------ 出典
石皿も最近は人気の骨董で、珍しい図柄の物になるとそれなりに高価な値段で取引される。ただ高いと言っても目の玉が飛び出るほどということはない。残っている数も多いので、骨董の中では下手の物だと言っていいだろう。
【参考図版】石皿 ゆどの初め
径二十七・八センチ
写真の石皿は写真家の土門拳旧蔵品で、瀬戸石皿を代表する傑作である。両側に「ゆどの初め」「無事」という文字があり、真ん中に湯船に浸かる女性が描かれている。当時としてはちょっとエロチックな画題だが、なんともめでたい感じのする作例である。石皿の文字はゆどの初めのようなサラリとした草書が多く、絵も気の向くままに描いたようなものばかりである。ぐるぐる文の馬の目皿を除いて、同じ画題や文字で量産した作品はあまりない。
石皿のような生活雑器(陶磁器や木工品)を、骨董の世界では「民芸」と呼ぶことがある。民芸は大正時代中頃に、思想家・随筆家の柳宗悦が生み出した概念である。骨董(古美術)蒐集家としても知られ、昭和十一年(一九三六年)に東京駒場に日本民藝館を開館した。
〝民芸とはなにか〟などと言い出すと、柳宗悦論になってしまうので省略するが、要はありふれた生活雑器に美を見出す精神的姿勢である。ただそれは、特に明治・大正時代においては、柳宗悦のような知識人でなければ発想も展開もできなかった思想(精神)だった。
柳宗悦は、ストレートに言ってしまえば名家の出で、当時の貴族階級に属する人だった。父の楢悦は津藩の下級武士の出身だが、御維新後に海軍に出仕して海軍省少将となり、元老院議官、貴族院議員を歴任した。和算(数学)に強く、海軍時代に日本各地の沿岸や港を測量して海図を制作した。母は弘道館の設立者として有名な柔道家、嘉納治五郎の姉である。嘉納家は摂津国御影村(現・兵庫県神戸市東灘区御影町)屈指の名家で、酒造業と廻船問屋を営んでいた。
柳は学習院高等科から東京帝国大学に進学し、哲学科を卒業した。学習院時代の文学仲間、志賀直哉、武者小路実篤、有島武郎、木下利玄、里見弴、長與善郎、郡虎彦らと文芸同人誌「白樺」を創刊したことは良く知られている。当時の学習院は良家の子弟でなければ入学できなかった。柳はもちろん高い知性を持った文学者だが、生まれながらのアッパーだった。
------------
------ 提示データ
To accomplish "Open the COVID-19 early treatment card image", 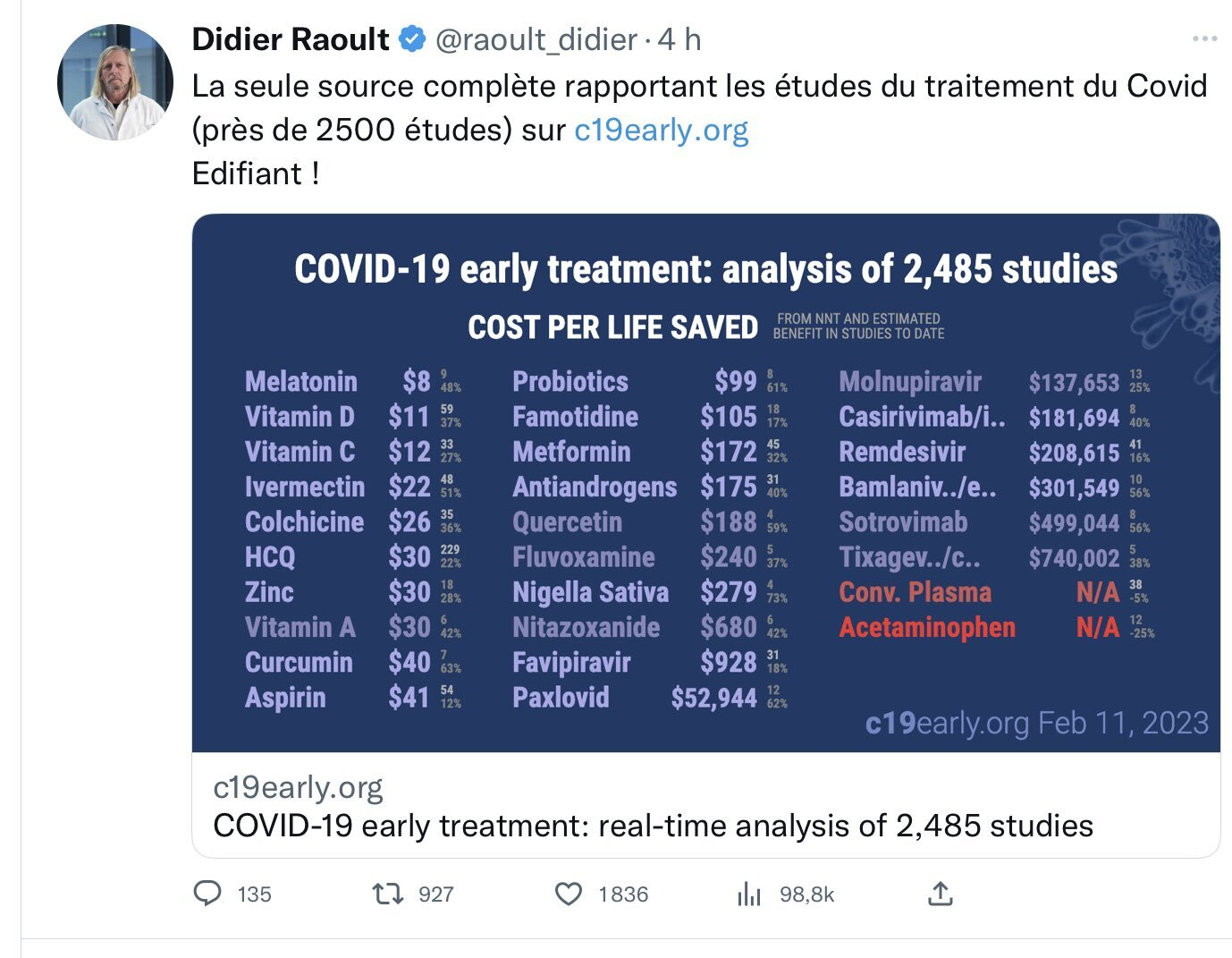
------------
> 練習問題
A – 石皿と民芸に関する文章のうち、「柳宗悦は、ストレートに言ってしまえば」で始まる段落を、主な事実を残したまま箇条書きにまとめよ。
B – 石皿と民芸に関する文章の「柳は学習院高等科から東京帝国」から「まれながらのアッパーだった。」まで(両端を含む)を書き出し、「哲学科」を「美学科」に入れ替えよ。
データは、石皿と民芸に関する文章とは別の資料である。

> 解答
A –
- 柳宗悦は名家の出で、当時の貴族階級に属していた。
- 父の楢悦は津藩の下級武士の出身である。御維新後に海軍に出仕して海軍省少将となり、元老院議官と貴族院議員を歴任した。
- 楢悦は和算(数学)に強く、海軍時代に日本各地の沿岸や港を測量して海図を制作した。
- 母は、弘道館の設立者として有名な柔道家、嘉納治五郎の姉である。
- 嘉納家は摂津国御影村(現・兵庫県神戸市東灘区御影町)屈指の名家で、酒造業と廻船問屋を営んでいた。

B –
柳は学習院高等科から東京帝国大学に進学し、美学科を卒業した。学習院時代の文学仲間、志賀直哉、武者小路実篤、有島武郎、木下利玄、里見弴、長與善郎、郡虎彦らと文芸同人誌「白樺」を創刊したことは良く知られている。当時の学習院は良家の子弟でなければ入学できなかった。柳はもちろん高い知性を持った文学者だが、生まれながらのアッパーだった。